*MATERIAL PROVIDED*:
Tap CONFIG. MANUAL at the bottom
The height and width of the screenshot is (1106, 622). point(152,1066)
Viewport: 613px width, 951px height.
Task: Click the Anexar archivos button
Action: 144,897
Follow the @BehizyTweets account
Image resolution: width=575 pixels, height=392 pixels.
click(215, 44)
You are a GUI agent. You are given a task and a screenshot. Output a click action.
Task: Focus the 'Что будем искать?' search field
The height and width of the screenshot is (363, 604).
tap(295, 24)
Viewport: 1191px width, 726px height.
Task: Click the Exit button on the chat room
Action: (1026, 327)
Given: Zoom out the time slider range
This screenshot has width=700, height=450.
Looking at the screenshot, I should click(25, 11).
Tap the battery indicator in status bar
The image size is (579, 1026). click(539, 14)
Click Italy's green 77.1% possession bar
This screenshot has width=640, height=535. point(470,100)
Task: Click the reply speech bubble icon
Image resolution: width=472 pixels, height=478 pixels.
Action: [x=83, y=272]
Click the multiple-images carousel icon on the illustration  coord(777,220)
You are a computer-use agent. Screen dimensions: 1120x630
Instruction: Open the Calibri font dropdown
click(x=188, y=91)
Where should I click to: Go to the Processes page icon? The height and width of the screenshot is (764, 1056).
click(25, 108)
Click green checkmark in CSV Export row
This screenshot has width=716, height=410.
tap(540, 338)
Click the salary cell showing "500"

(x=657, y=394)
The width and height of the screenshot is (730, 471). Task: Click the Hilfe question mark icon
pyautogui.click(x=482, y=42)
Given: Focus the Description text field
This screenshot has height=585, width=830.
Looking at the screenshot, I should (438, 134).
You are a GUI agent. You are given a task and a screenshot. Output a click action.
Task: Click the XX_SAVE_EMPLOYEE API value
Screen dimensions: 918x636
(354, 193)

*TASK TO CARRY OUT*:
Every entry should be restated word for word.

*FINISHED EXERCISE*:
Tap CONFIG. MANUAL at the bottom
The height and width of the screenshot is (1106, 622). point(152,1066)
Viewport: 613px width, 951px height.
Task: Click the Anexar archivos button
Action: 144,897
Follow the @BehizyTweets account
Image resolution: width=575 pixels, height=392 pixels.
click(215, 44)
You are a GUI agent. You are given a task and a screenshot. Output a click action.
Task: Focus the 'Что будем искать?' search field
The height and width of the screenshot is (363, 604).
tap(295, 24)
Viewport: 1191px width, 726px height.
Task: Click the Exit button on the chat room
Action: (1026, 327)
Given: Zoom out the time slider range
This screenshot has width=700, height=450.
Looking at the screenshot, I should click(25, 11).
Tap the battery indicator in status bar
The image size is (579, 1026). click(539, 14)
Click Italy's green 77.1% possession bar
This screenshot has width=640, height=535. point(470,100)
Task: Click the reply speech bubble icon
Image resolution: width=472 pixels, height=478 pixels.
Action: [x=83, y=272]
Click the multiple-images carousel icon on the illustration  coord(777,220)
You are a computer-use agent. Screen dimensions: 1120x630
Instruction: Open the Calibri font dropdown
click(x=188, y=91)
Where should I click to: Go to the Processes page icon? The height and width of the screenshot is (764, 1056).
click(25, 108)
Click green checkmark in CSV Export row
This screenshot has width=716, height=410.
tap(540, 338)
Click the salary cell showing "500"

(x=657, y=394)
The width and height of the screenshot is (730, 471). Task: Click the Hilfe question mark icon
pyautogui.click(x=482, y=42)
Given: Focus the Description text field
This screenshot has height=585, width=830.
Looking at the screenshot, I should (438, 134).
You are a GUI agent. You are given a task and a screenshot. Output a click action.
Task: Click the XX_SAVE_EMPLOYEE API value
Screen dimensions: 918x636
(354, 193)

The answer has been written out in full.